Louis had been loved at home and school and showed no indication of suffering from depression. As his parents Lisa and Ross have said in interviews with this newspaper since that day, December 14, 2013, there were no warning signs.
My own family exists in part of the same orbit as Louis’s and the last time I remember seeing him was at a sixth form open evening a few weeks before his death. Louis was standing with his parents; we were there with our eldest son, as hundreds of students and their families milled around in the school hall, waiting to speak to teachers about life in sixth form. We chatted briefly about A Level options and our respective plans for the upcoming holidays before being pushed by the tide to our next meetings. I can’t tell you how often I have thought about that evening in the years since Louis’s death and how it is impossible to reconcile it with what happened only days later.
Over the years, his parents have spoken eloquently about Louis and his legacy. They deserve great praise for this. Despite the obvious pain they have endured, they continue to work to develop solutions for young people in the UAE. In the weeks after his death, they co-founded the Louis Smith Foundation. Their objective was to establish a telephone helpline to provide a “safe space” for teenagers to call when they don’t want to confide in their parents or friends. They are working with the relevant authorities to bring their vision to reality.

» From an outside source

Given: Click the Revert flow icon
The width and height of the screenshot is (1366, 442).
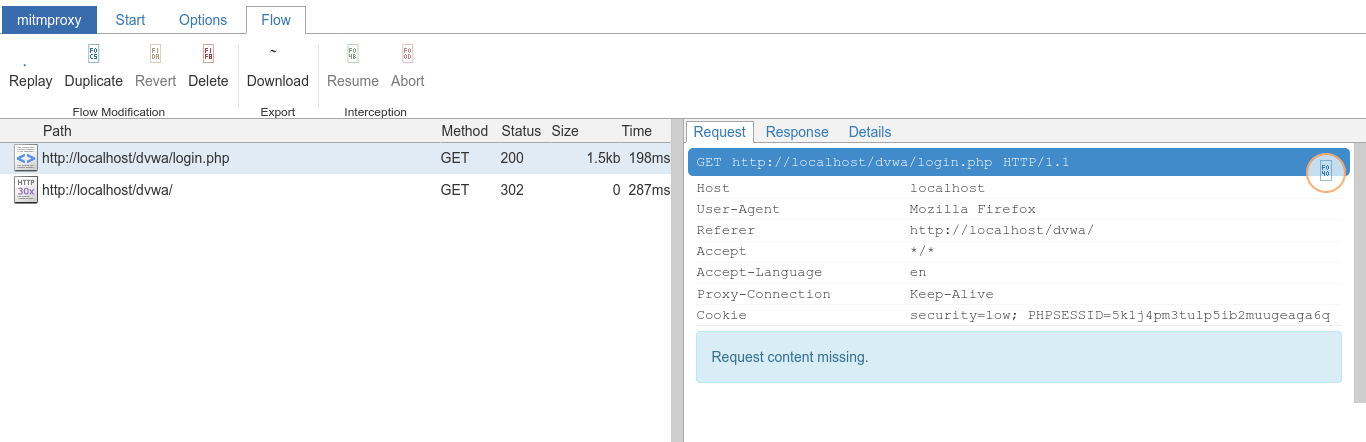Looking at the screenshot, I should point(155,54).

They are committed to completing their mission because, as they said a few years ago: “Teen suicide is a growing problem all over the world, and it’s a problem here too – it’s just that nobody wants to talk about it. The statistics are very worrying and we believe they are only the tip of the iceberg.” The story of Abhimanyu Sadasivan, a 16-year-old Sharjah resident who took his own life in 2014, could also be cited here. Like Louis, there were no warning signs, save for some anxiety about exams.
These examples highlight the challenges that families and societies face all over the world. While there is much work to be done, there has been progress made in the UAE.
At Government level, the establishment of ministries for happiness and tolerance and, indeed, the appointment of Shamma Al Mazrui as Minister of State for Youth Affairs, make it clear the direction the Government is moving in.
As Sheikh Mohammed bin Rashid, Vice President and Ruler of Dubai, wrote at the time of those appointments: “Our target is to make happiness a lifestyle in the UAE community as well as the noble goal and supreme objective of the government...The formula is straightforward – national development based on core values, led by youth and focused on a future in which everyone achieves happiness.” There is, of course, a strong correlation between happiness, tolerance and healthy communities.
Matching that effort, the country has sought to build a top-class healthcare infrastructure. It should be said that the picture around insurance for mental health provision is sometimes unclear, but it is obvious that there is now greater understanding of such issues within the system and that arrangements are improving. That work must continue.
Other, less formal structures give further hope.
This week, we heard about a “buddy plan” at a school in Dubai. The scheme is designed to promote inclusivity and to ensure pupils do not fall through the cracks. Schools all around the country are developing wellness and mindfulness programmes.
Today, the next Darkness into Light fundraiser event will be held in Abu Dhabi. The voluntary organisation raises funds to support those who cannot afford to see a psychiatrist or psychologist, the cost of which is often not covered by health insurance. All of this is vital progress.
Any discussion about mental health issues in this country tends to be accompanied by a rallying call to break the taboos that surround them. That cry still needs to be heard. These should not be empty words.
We live in an increasingly complex world and the mechanisms that are required to survive in that always-connected, social media-dominated environment are only going to become more difficult to formulate. More and more of us will suffer with depression, anxiety and stress. Communities, societies and governments will need to mitigate those problems together. Even something as simple as stopping to chat with a friend and finding out how they really are can make a difference.
Commenting recently on social media, Louis’s mother Lisa asked those who read her post to wear a flash of orange, his favourite colour, on December 14, as a mark of solidarity for those who have suffered the effects of suicide and depression. It will be my honour to do so next Friday. I hope you will do the same.